# Maths functions

The following Maths Functions come bundled with RiskScape for use in your function.

## Built-in maths functions

RiskScape comes with a set of default functions that are useful for doing mathematics in the context of RiskScape and Risk Analysis. They are used like any other RiskScape function. For example, to round a floating point number, you can use the `round` function like `round(-34.23)`.

Where possible, RiskScape makes use of maths packages that are part of the Java language. These packages are widely used and are proven to produce reliable mathematical results. For example, the `square_root()` RiskScape function is just a simple ‘wrapper’ for the Java `Math.sqrt()` function.

More specific help for all these built-in functions is available from RiskScape’s built-in help. From the command line, you can use `riskscape function list` to see what functions are available, the arguments each function takes, and what they return. To list the maths functions available in RiskScape, run `riskscape function list --category maths`.

`abs`

Gives the absolute value of a number

`ceil`

Round number up to the closest integer

`exp`

Returns Euler’s number (e) raised to the power of the value given. The inverse of log()

`float`

Convert input to a floating point number

`floor`

Round number down to the closest integer

`int`

Convert input to a integer number

`log`

Return the logarithm of a number for a particular base, defaulting to natural log if none given

`log10`

Returns the base-10 logarithm of the given value

`lognorm_cdf`

Cumulative probability distribution function from a log-normal curve. Where shape is σ (standard deviation) and scale is μ (mean), both as the log of the distribution.

`lognorm_pdf`

Probability Density Function (PDF) for a given point in a normal distribution. Where shape is σ (standard deviation) and scale is μ (mean), both as the log of the distribution.

`max`

Returns the greater of two values given

`min`

Returns the smaller of two values given

`norm_cdf`

Cumulative probability distribution function from a normal curve

`norm_pdf`

Probability Density Function (PDF) for a given point in a normal distribution

`polynomial`

Computes a polynomial expression, denoted by the set of coefficients ‘c’ (starting at x⁰, x, x², etc)

`pow`

Raise a number by a specific power

`random_choice`

Picks an item from the list at random, or with an optional weighted probability

`random_norm`

Returns a random number from the given normal distribution

`random_uniform`

Returns a random number within the range [start, stop]

`round`

Round number to the closest integer

`square_root`

Get the square root of the given number

## Jython discrete functions

Note

The following sections describe using RiskScape-based code from within a Jython function. Most Python users will probably find it simpler to setup RiskScape to use CPython and use standard Python maths packages instead.

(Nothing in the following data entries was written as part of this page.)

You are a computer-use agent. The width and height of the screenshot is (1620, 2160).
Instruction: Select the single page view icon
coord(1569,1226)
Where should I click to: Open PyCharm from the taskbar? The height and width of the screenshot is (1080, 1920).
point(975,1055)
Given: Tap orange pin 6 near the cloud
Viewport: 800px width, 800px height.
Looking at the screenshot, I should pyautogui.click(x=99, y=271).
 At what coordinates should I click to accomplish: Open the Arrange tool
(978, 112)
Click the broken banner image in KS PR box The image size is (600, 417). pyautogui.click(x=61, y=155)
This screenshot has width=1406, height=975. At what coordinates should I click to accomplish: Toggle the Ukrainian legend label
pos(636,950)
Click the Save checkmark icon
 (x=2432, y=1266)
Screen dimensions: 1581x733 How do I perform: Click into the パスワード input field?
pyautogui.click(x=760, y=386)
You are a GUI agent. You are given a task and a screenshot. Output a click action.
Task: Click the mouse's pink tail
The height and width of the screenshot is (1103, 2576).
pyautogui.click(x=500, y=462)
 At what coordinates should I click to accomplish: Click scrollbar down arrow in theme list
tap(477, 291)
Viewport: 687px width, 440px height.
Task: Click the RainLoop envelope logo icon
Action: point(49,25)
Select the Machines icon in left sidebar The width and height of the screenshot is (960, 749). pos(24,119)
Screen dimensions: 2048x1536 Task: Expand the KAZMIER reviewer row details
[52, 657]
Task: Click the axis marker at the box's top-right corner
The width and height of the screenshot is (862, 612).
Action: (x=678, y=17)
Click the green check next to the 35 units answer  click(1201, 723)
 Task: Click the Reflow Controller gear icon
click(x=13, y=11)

A discrete function can be constructed from points, constants and other functions, to form a single function for use with risk analysis.

### Using points

The simplest use of a discrete function is to join up a series of points to create a continuous sequence of lines between them.

```from nz.org.riskscape.engine.function import DiscreteFunction

ID = 'joined-points'
DESCRIPTION = 'Demonstrates a function built by connecting points to form a series of linear functions'

FUNCTION = DiscreteFunction.builder() \
.withLinearInterpolation() \
.build()
```

### Constants

As well as adding a point, a constant value can be added for a range:

```# will return 0.45 when 0 <= x <= 10
```

### Joining functions

Arbitrary RiskScape functions can be joined up to form a single function. Each function is added along with the range for which it’s applicable:

```from nz.org.riskscape.engine.function import DiscreteFunction, Maths

ID = 'joined-polynomials'
DESCRIPTION = 'Demonstrates a function built by connecting polynomials'

quadratic = Maths.newPolynomial(0, 8, 0.25)
cubic = Maths.newPolynomial(10, 0, 4, 0.5)

FUNCTION = DiscreteFunction.builder() \
.addFunction(-10, -5, cubic) \
.addFunction(40, 1000, polynomial) \
.withLinearInterpolation() \
.build()
```

### Ranges

By default, a discrete function will ‘close’ any upper bound on a range that isn’t connected to a higher range. For example, adding the range `addFunction(0, 10, somePolynomial)` will make that polynomial apply when `0 <= x <= 10`. However, if a function is added from 10 onwards, then `somePolynomial` applies when `0 <= x < 10`.

This closing behaviour can be disabled by calling `.withoutUpperBoundClosing` on the function builder.